Cantautor

Los antiguos peregrinos del Camino de Santiago no solían terminar su ruta en Compostela. Iban un poco más allá en su recorrido, hasta la Costa de la Muerte. Con ojos asombrados contemplaban los bellísimos acantilados del fin de la tierra. Allí terminaba el mundo. Ellos, durante su ruta, cumplían el viejo deseo de morir, de quemar lo viejo, para nacer de nuevo. Para revivir a una vida más plena, libres del dolor y del miedo a la muerte. Es decir, libres del miedo al futuro.

Hoy la sociedad no tiene semejantes deseos, bárbaros y medievales. Ahora somos modernos. Nos basta con consumir, que parece ser cura la tristeza, y de acumular dinero, que parece ser da seguridad y autoestima. Y mientras, viejos barcos a la deriva envenenan el mar, arruinan a la gente que de él vive, matan las aves, la flora, la fauna y organizan un sainete político de responsabilidades que nadie está dispuesto a asumir.
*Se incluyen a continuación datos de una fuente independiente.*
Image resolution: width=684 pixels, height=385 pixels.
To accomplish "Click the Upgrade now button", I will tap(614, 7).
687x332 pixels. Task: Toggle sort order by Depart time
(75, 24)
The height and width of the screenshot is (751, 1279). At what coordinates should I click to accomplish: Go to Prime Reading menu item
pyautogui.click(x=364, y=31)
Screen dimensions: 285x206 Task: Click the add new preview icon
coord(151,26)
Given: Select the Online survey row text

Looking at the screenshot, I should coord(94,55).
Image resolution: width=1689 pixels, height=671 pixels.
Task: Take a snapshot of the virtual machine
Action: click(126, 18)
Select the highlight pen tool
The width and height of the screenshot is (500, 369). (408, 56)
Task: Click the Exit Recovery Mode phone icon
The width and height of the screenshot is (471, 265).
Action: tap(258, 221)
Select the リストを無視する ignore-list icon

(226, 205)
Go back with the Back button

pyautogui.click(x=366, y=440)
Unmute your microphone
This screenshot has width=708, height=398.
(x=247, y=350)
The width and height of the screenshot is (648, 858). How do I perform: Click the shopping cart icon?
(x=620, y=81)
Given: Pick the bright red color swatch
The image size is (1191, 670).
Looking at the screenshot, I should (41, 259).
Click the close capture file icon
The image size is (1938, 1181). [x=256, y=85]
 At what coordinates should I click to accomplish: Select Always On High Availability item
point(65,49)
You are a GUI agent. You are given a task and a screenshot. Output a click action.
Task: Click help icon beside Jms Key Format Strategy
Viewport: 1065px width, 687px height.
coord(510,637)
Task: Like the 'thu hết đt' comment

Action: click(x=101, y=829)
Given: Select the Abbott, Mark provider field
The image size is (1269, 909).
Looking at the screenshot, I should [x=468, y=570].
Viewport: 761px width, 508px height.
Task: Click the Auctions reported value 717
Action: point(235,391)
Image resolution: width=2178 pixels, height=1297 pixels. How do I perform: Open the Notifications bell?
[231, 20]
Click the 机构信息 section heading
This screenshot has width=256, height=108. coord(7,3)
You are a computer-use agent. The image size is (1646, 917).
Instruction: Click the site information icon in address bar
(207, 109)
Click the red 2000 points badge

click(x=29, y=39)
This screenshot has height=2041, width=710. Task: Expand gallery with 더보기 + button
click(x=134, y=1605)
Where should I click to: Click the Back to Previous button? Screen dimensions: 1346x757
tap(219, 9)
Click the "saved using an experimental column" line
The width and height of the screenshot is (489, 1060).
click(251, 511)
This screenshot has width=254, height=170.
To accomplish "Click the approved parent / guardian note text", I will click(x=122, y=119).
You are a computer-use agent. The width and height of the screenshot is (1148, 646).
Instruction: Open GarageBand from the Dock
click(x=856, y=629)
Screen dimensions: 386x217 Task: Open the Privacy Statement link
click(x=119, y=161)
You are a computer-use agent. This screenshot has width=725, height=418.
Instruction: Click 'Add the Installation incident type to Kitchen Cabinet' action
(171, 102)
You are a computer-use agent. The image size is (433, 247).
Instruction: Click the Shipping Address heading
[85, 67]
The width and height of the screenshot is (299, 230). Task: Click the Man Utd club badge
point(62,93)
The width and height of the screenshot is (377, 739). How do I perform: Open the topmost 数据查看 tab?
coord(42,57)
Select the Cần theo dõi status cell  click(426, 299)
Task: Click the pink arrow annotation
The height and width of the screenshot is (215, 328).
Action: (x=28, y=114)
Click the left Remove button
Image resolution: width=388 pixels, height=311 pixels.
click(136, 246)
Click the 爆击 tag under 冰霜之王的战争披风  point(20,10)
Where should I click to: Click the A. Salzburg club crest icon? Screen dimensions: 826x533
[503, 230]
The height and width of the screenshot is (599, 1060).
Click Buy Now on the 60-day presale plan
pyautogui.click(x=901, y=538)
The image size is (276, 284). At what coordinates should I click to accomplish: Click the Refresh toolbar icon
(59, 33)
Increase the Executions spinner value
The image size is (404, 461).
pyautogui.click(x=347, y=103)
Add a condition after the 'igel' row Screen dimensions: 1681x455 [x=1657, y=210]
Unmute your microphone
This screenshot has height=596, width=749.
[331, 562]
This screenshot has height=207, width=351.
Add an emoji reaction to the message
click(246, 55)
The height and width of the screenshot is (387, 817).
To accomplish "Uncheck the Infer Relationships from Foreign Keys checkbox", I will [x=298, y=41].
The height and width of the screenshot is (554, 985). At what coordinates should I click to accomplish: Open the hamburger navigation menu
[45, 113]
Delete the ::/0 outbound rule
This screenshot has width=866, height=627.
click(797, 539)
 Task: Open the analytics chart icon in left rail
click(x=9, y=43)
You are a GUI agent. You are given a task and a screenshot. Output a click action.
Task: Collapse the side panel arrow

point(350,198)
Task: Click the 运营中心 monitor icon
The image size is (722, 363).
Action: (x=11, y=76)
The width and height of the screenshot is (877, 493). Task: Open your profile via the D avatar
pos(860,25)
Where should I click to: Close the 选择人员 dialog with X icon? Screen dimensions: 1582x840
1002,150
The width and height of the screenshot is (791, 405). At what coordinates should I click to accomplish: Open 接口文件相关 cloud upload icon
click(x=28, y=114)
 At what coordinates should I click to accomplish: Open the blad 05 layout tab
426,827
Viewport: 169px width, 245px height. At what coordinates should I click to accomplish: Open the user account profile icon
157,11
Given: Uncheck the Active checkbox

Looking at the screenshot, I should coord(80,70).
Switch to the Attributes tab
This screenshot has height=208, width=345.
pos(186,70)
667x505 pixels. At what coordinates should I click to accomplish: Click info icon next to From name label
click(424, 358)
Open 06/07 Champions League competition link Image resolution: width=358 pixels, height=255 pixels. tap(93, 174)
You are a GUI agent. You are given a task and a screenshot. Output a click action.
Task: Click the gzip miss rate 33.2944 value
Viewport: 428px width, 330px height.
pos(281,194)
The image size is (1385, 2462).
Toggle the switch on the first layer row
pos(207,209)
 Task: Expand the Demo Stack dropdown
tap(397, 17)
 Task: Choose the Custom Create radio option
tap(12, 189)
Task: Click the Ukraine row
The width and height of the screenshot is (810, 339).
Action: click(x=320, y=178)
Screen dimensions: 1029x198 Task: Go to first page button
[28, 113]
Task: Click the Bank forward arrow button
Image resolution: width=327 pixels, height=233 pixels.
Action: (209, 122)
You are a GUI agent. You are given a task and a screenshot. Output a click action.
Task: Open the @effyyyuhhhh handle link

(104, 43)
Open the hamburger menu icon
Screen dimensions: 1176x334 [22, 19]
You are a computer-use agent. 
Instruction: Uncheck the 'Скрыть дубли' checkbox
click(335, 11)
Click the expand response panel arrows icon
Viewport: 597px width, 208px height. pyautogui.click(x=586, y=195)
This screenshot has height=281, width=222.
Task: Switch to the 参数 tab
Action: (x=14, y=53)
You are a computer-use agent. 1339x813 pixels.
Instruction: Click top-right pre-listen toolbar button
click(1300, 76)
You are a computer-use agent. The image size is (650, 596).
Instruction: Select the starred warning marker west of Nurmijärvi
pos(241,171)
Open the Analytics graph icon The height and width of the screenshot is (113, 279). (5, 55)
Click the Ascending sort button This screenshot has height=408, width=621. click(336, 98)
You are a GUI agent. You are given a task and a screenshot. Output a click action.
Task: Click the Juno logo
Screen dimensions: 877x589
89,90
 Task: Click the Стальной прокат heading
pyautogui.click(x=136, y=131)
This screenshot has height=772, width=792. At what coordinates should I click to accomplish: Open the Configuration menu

Todos allí, con cara compungida, a lamentarse de lo ocurrido, mientras paisanos y voluntarios limpian las playas negras de crudo con un cubo y una pala. Nadie dimite porque nadie, parece ser, es responsable de que hayamos montado la economía del mundo sobre un bien perecedero. Ya solucionarán los hombres del futuro estos problemas, parecemos decir. Que se las vean ellos con los residuos radiactivos, con el aire irrespirable, con el cambio climático. Mientras, sepamos lo que ocurre desde el salón de casa, en nuestro televisor. Desde aquí las desgracias del mundo son confortables, y siempre podemos zapear y ver los novios cubanos de nuestras estrellas, la belleza inmoral de nuestros anuncios, o la juventud y destreza de nuestros futbolistas. Que a nadie se le ocurra llevar a nuestro salón comedor ninguna otra clase de marea negra.